Eugenio Spadano e Tiziana Magnacca
Eugenio Spadano e Tiziana Magnacca

Il Consiglio comunale di ieri a San Salvo ha visto un confronto anche a muso duro tra maggioranza e opposizione soprattutto sulla questione Multopoli il cui relativo punto è stato ritirato proprio dal centrodestra. La decisione ha scatenato le ire di chi aveva voluto a tutti i costi l’inserimento di quel punto nell’Odg del Consiglio comunale, ovvero San Salvo Democratica, che a margine dell’assise aveva utilizzato parole forti per deprecare il comportamento del presidente del Consiglio Eugenio Spadano e del sindaco Tiziana Magnacca. Come non ricordare quel passaggio in cui SSD affermava “Il vergognoso atteggiamento di Spadano, che ha calpestato ogni forma regolamentare e che dall’inizio dell’anno ha convocato solo due consigli comunali a dimostrazione di quanto questa amministrazione non produce e non lavora, ma soprattutto il violento e rancoroso linguaggio del Sindaco Magnacca, evidentemente stressata dalle vicende della Polizia locale e dalla sua acclarata incapacità a riorganizzare il Servizio (…)”.

Avverso tale modo di parlare ed agire dentro e fuori l’aula consiliare torna ad intervenire proprio Spadano il quale dice “Spiace constatare che, da parte di alcuni esponenti della minoranza del Consiglio Comunale di San Salvo, vengano utilizzate frasi ed espressioni che tendono ad alterare la realtà dei fatti, oltre che il clima del Consiglio e la coscienza dei cittadini.

Forse la presenza di diverse persone nella sala consigliare ha indotto, nella seduta del Consiglio di ieri, a cercare di forzare la mano sulle norme che disciplinano il funzionamento del Consiglio Comunale, al fine ottenere qualche effetto, ma, a parere del sottoscritto, i comportamenti da tenere durante le sedute consigliari, devono rifuggire da tentazioni demagogiche.

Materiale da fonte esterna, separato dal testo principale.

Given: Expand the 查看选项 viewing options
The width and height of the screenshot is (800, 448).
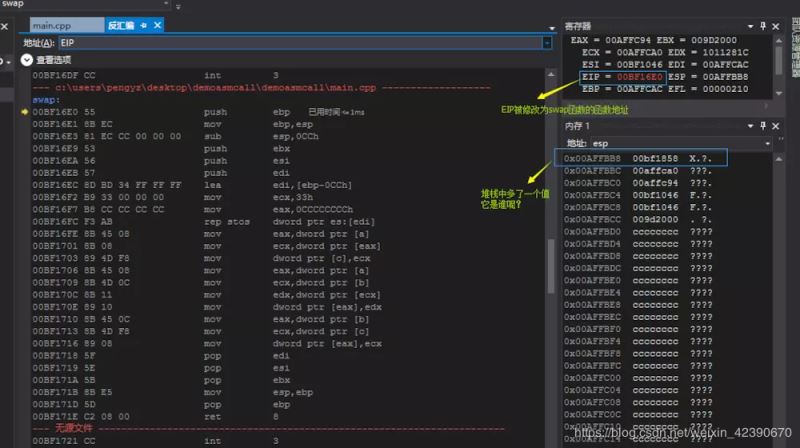Looking at the screenshot, I should (27, 60).
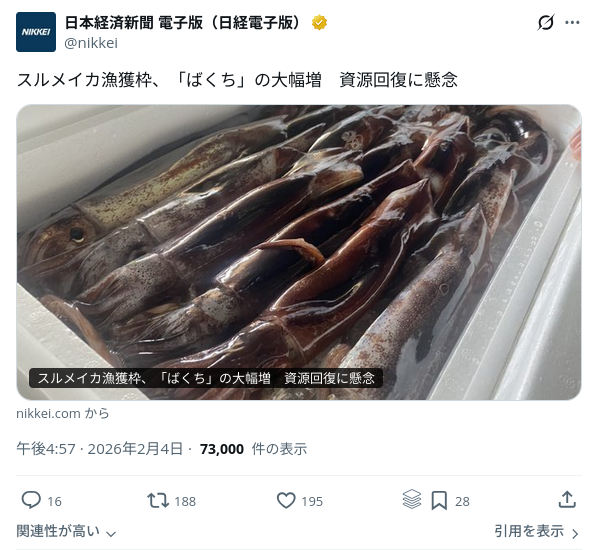Repost using the retweet arrows icon
The width and height of the screenshot is (598, 550).
click(158, 500)
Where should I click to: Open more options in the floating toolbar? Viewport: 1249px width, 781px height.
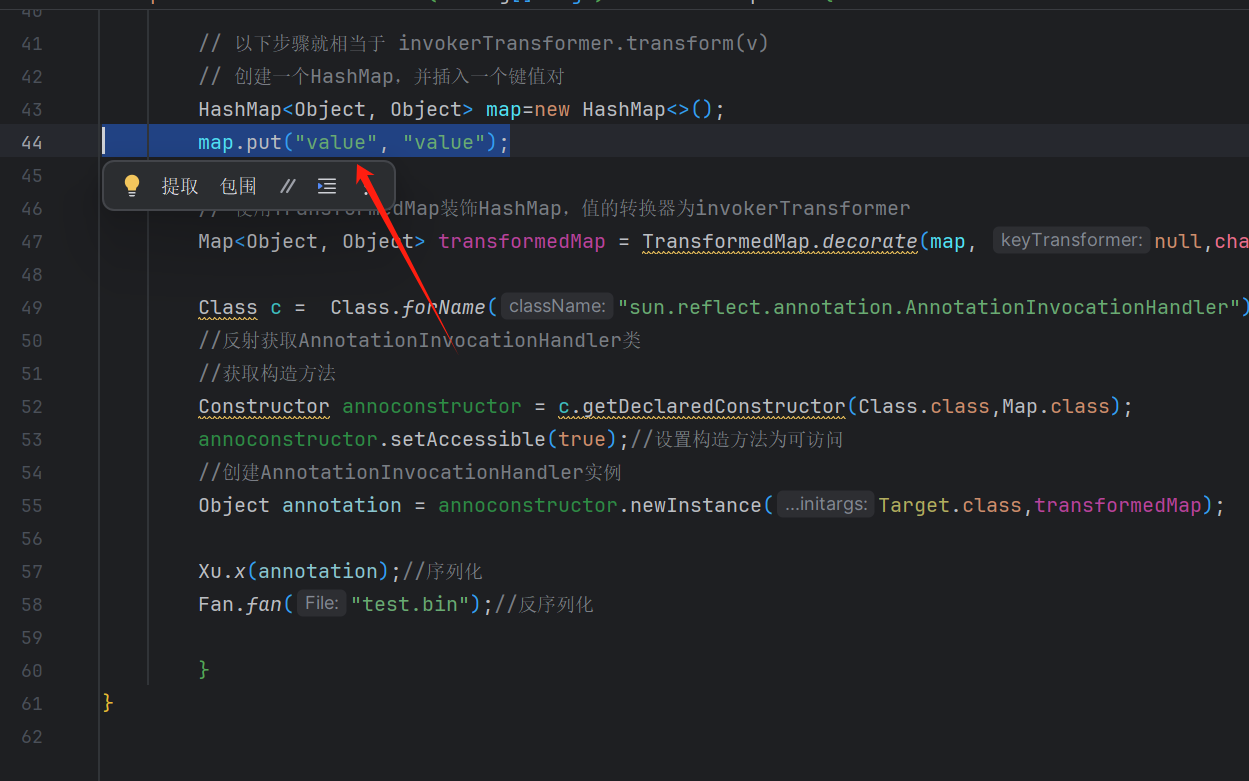point(367,186)
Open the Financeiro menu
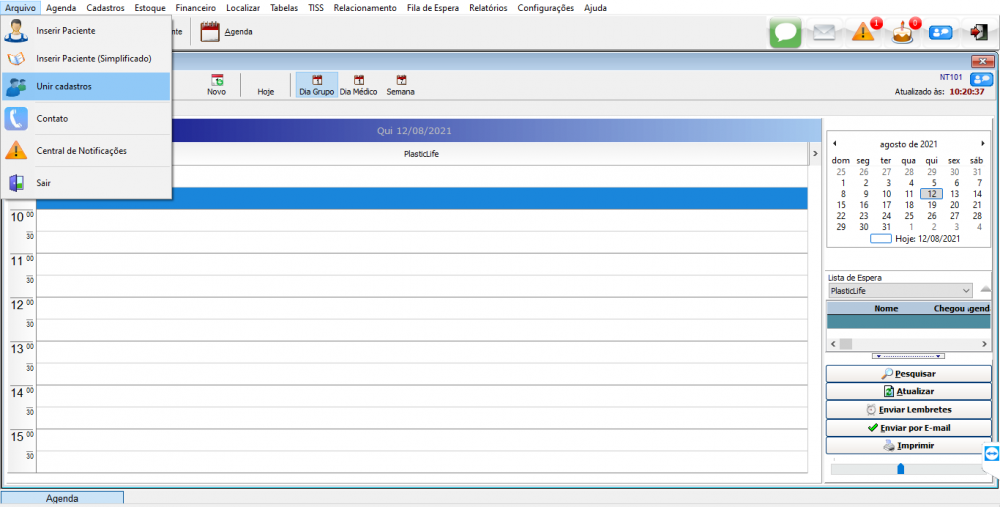 195,8
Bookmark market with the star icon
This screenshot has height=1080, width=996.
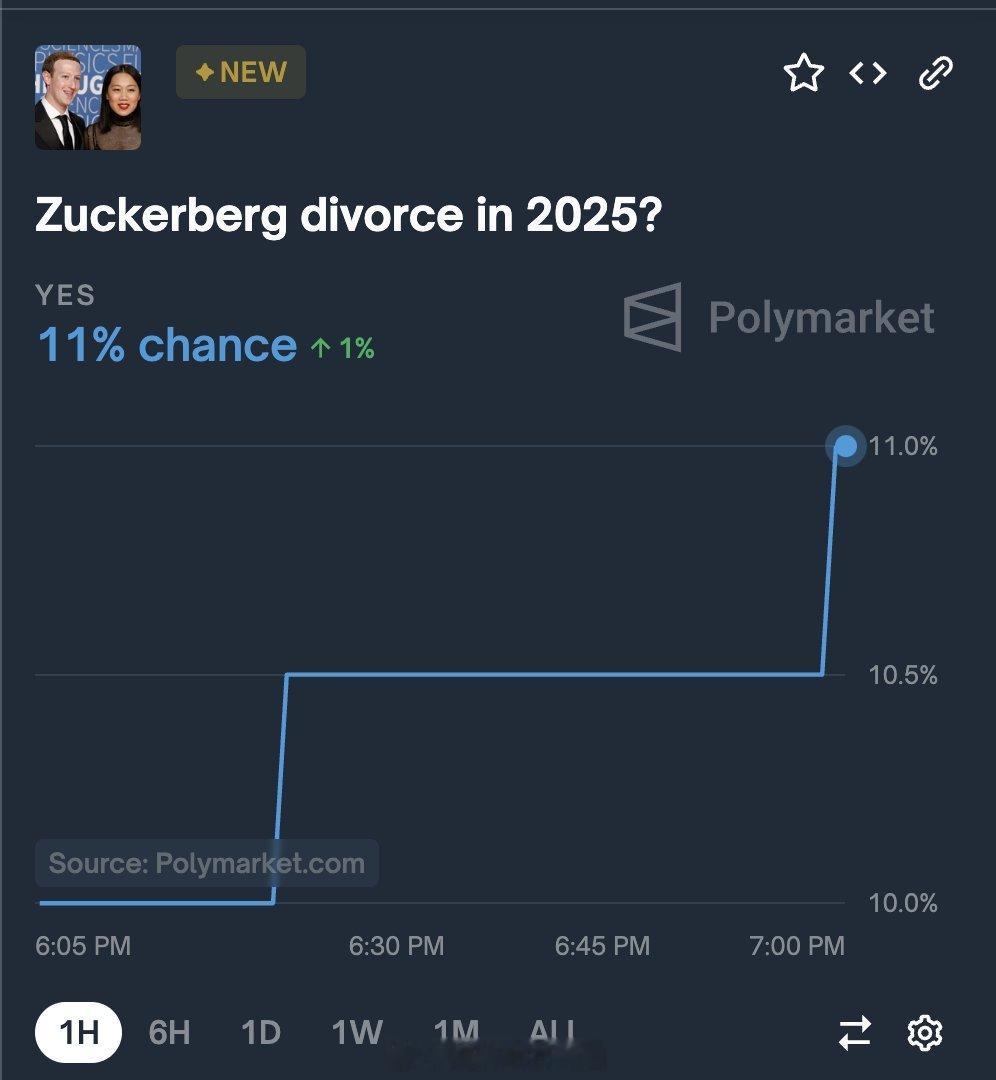point(803,72)
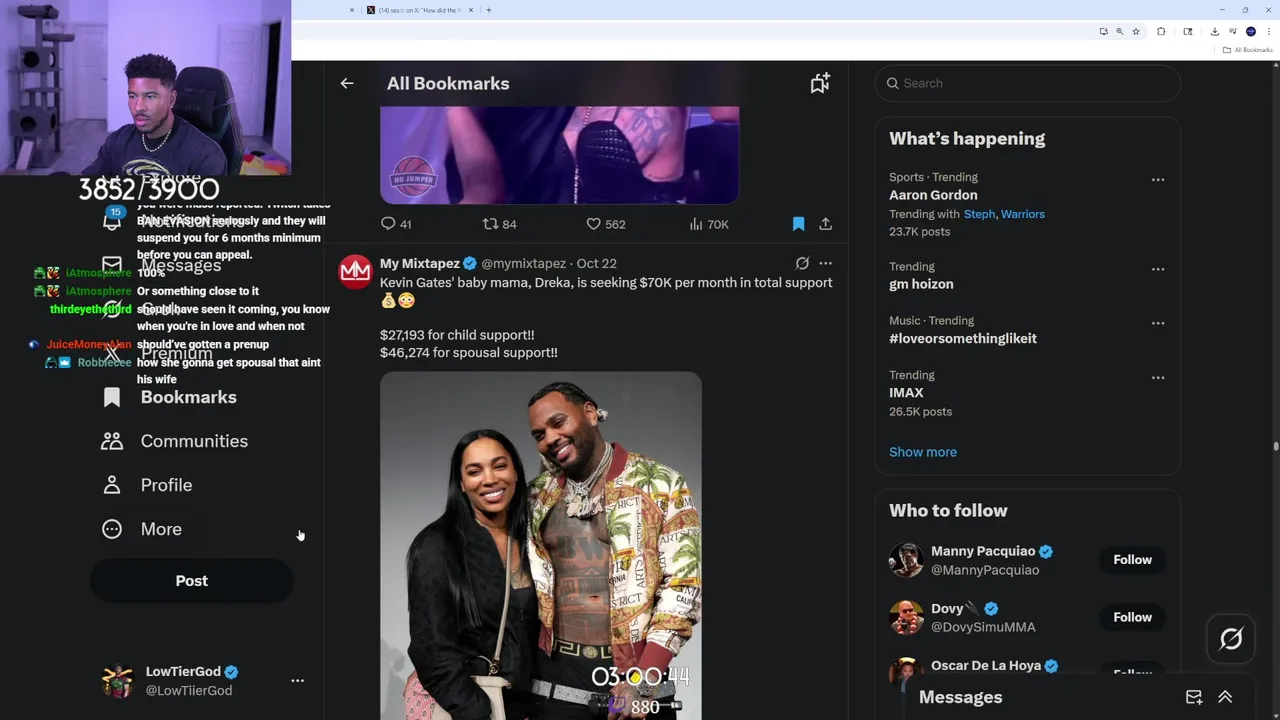Image resolution: width=1280 pixels, height=720 pixels.
Task: Open the Grok floating button
Action: click(x=1231, y=639)
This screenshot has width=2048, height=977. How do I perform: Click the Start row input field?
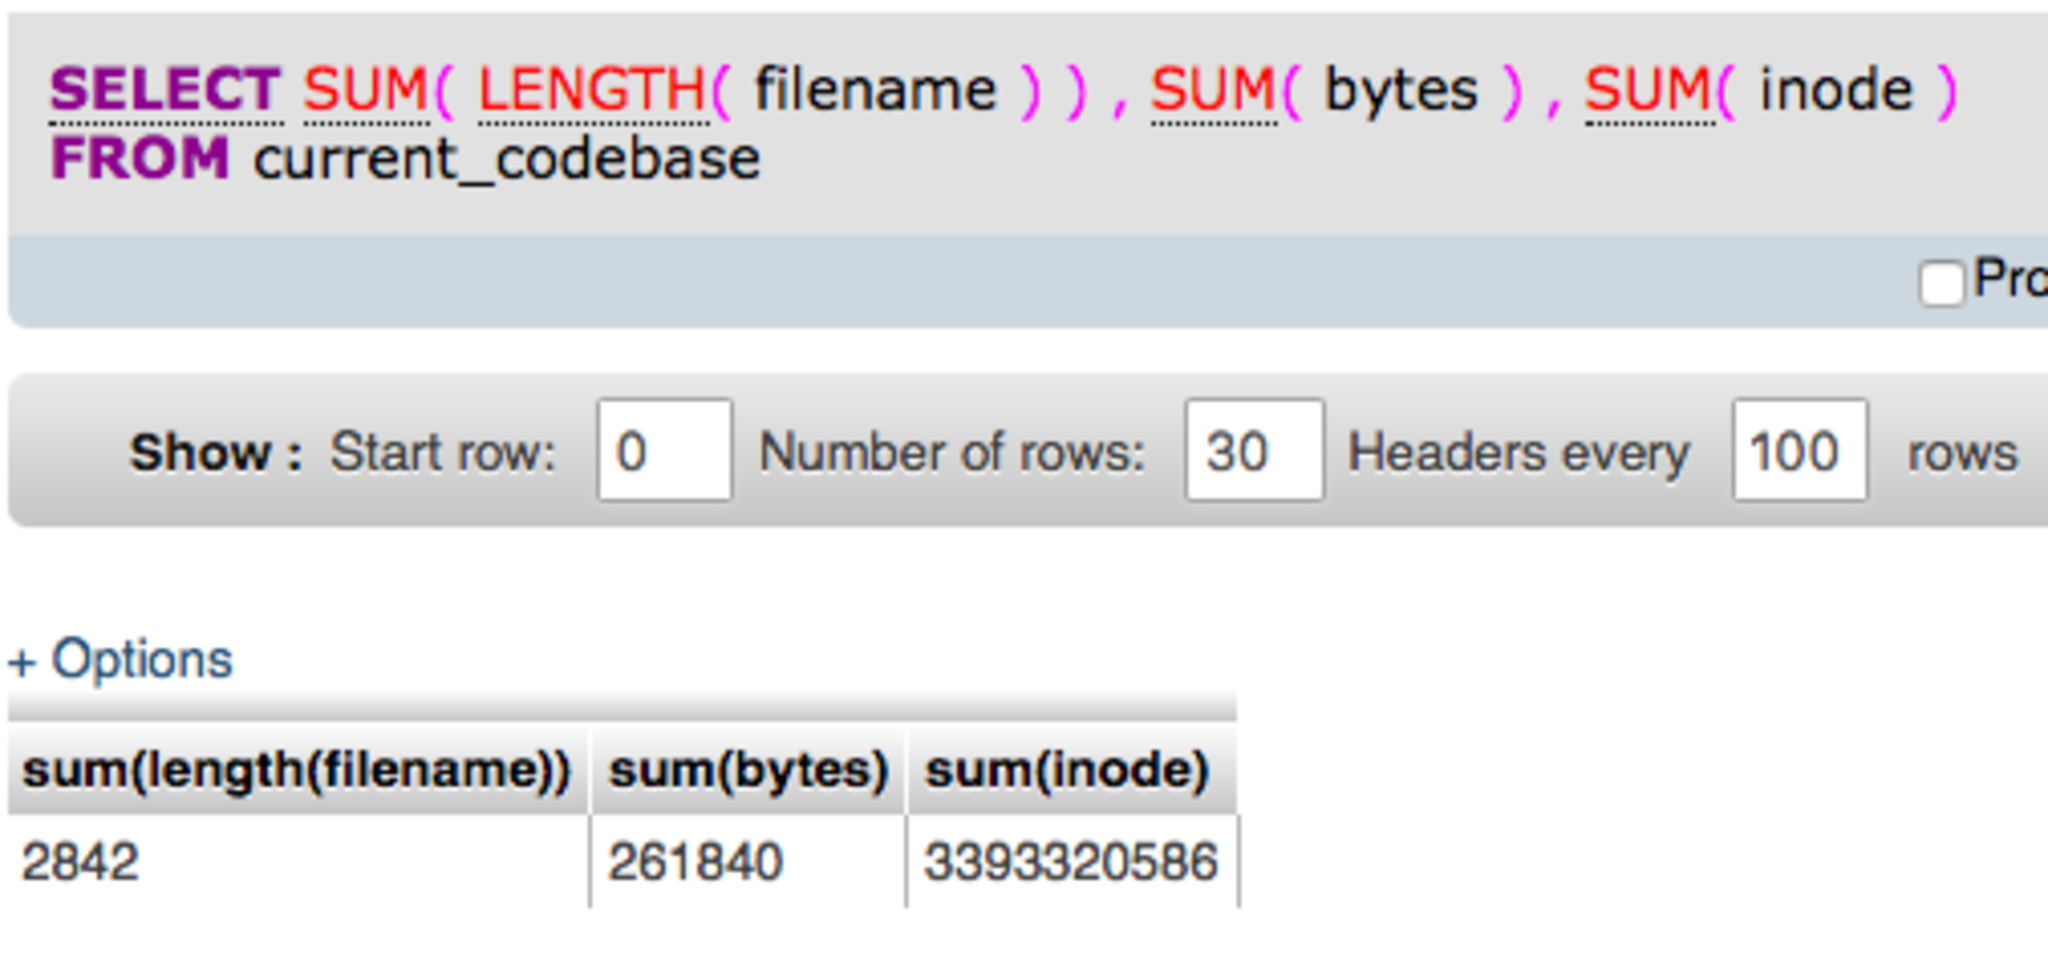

Al di là dei rispettivi ruoli di appartenenza, che devono essere salvaguardati, nell’interesse della collettività e della democrazia, e pur nel rispetto, quindi, delle diverse posizioni, è necessario mantenere un atteggiamento di responsabilità e di controllo degli atteggiamenti, allo scopo di non trasformare l’aula del Consiglio in un qualche cosa di diverso da essa.

Il sottoscritto si rende perfettamente conto che i componenti della minoranza hanno il diritto/dovere di esercitare le prerogative che l’elettorato ha loro attribuito, ma è altrettanto vero che ciò deve avvenire all’interno delle regole delle quali lo stesso Consiglio si è dotato, e che servono per evitare che le istituzioni escano dal binario della democrazia.

Nella giornata di ieri, durante la seduta del Consiglio, diverse volte si è cercato di fuoriuscire dalle regole, e il sottoscritto, seppur a malincuore, è stato costretto a richiamare, coloro che hanno cercato di fare ciò, al rispetto.

Sono certo che il tutto è accaduto in funzione della passione politica che ognuno mette, in determinate circostanze in campo, allo scopo di far valere le proprie ragioni, ma proprio per dimostrare la maturità della nostra classe politica, bisogna evitare di  farsi prendere la mano e di trascendere, sia con le parole, che con gli atteggiamenti.

Solo così potremo veramente essere certi di essere in grado di interpretare, al di là delle singole posizioni, il senso compiuto della rappresentanza democratica nel rispetto delle regole”.